World War II was a crucible of technological innovation, including advances in statistics. Jacob Wolfowitz, born a century ago (1920), looked at the problem of noisy radio transmissions. Coded radio transmissions were critical elements of military command and control, and they were plagued by the problem of atmospheric or other interference – “noise”. The weaker the transmission and the longer the distance, the more likely it is that the signal will be lost in the noise. When the human ear and brain hears and interprets a noisy transmission, it has the ability to mitigate some of the signal loss by filling in information, using nearby context as a crutch. When the transmission is a letter-by-letter code, however, context is unhelpful until it is decoded. Therefore, a critical parameter is the rate of loss of individual letters, and minimizing that loss. Wolfowitz helped elaborate a statistical technique to be applied to the coding algorithm with this in mind. His theoretical description envisioned representing each word in what today’s text miners would call a dictionary (e.g., the vocabulary used in military operations) by a numerical sequence. If each numerical sequence is sufficiently distant from all other such sequences, then the potential for guessing an incomplete word is maximized by reducing the potential for confusing the sequence with a similar sequence.

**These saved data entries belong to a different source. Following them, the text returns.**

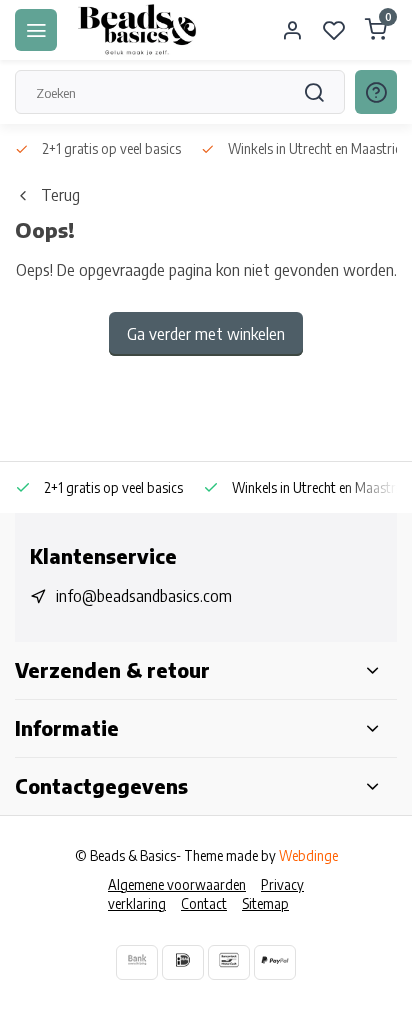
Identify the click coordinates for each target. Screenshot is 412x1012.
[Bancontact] (229, 962)
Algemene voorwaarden (177, 884)
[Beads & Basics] (138, 30)
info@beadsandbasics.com (144, 596)
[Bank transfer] (137, 962)
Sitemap (265, 903)
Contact (204, 903)
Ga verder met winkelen (206, 334)
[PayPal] (275, 962)
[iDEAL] (183, 962)
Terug (60, 195)
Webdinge (308, 855)
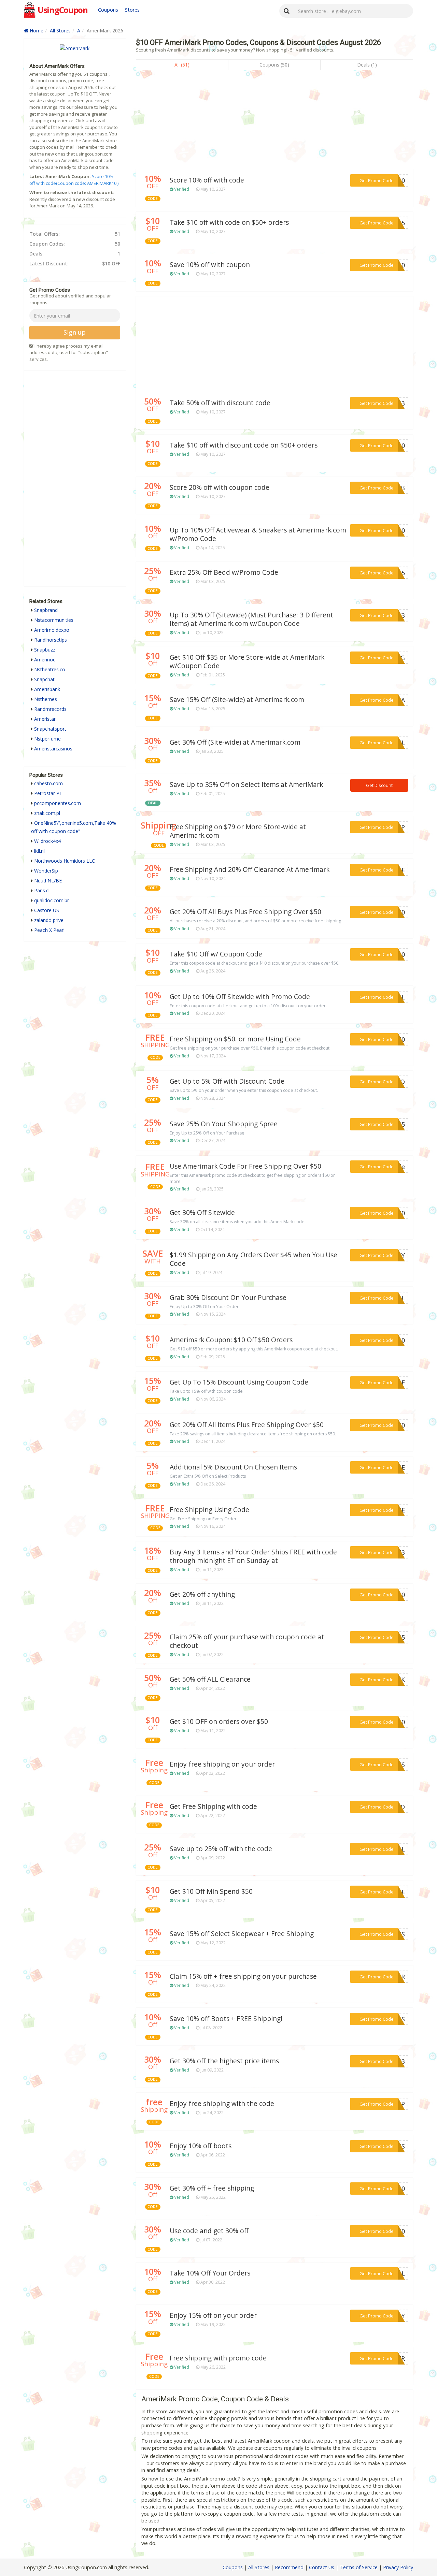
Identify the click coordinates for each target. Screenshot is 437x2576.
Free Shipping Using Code (209, 1509)
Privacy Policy (398, 2567)
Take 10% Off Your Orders (210, 2273)
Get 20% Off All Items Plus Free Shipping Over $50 (247, 1424)
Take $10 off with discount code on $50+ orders (244, 445)
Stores (132, 9)
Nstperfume (47, 738)
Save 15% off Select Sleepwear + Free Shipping (242, 1933)
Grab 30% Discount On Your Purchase (228, 1297)
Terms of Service (359, 2567)
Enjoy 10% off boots (200, 2145)
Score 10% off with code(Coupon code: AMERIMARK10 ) (73, 179)
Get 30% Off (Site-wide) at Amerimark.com (235, 742)
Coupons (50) (274, 64)
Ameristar (45, 719)
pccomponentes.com (57, 803)
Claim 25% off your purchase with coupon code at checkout (247, 1641)
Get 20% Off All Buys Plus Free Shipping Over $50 (245, 911)
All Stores (60, 30)
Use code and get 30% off (209, 2230)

For more, read his monograph Coding Theorems of Information Theory.
Wolfowitz worked closely with Abraham Wald during the war years, and the two were responsible for a number of theoretical contributions to probability and statistics, especially in the area of nonparametric statistics.
Jacob Wolfowitz’s son, Paul, carried on the martial tradition in a new way; he was one of the key architects of the U.S. invasion of Iraq.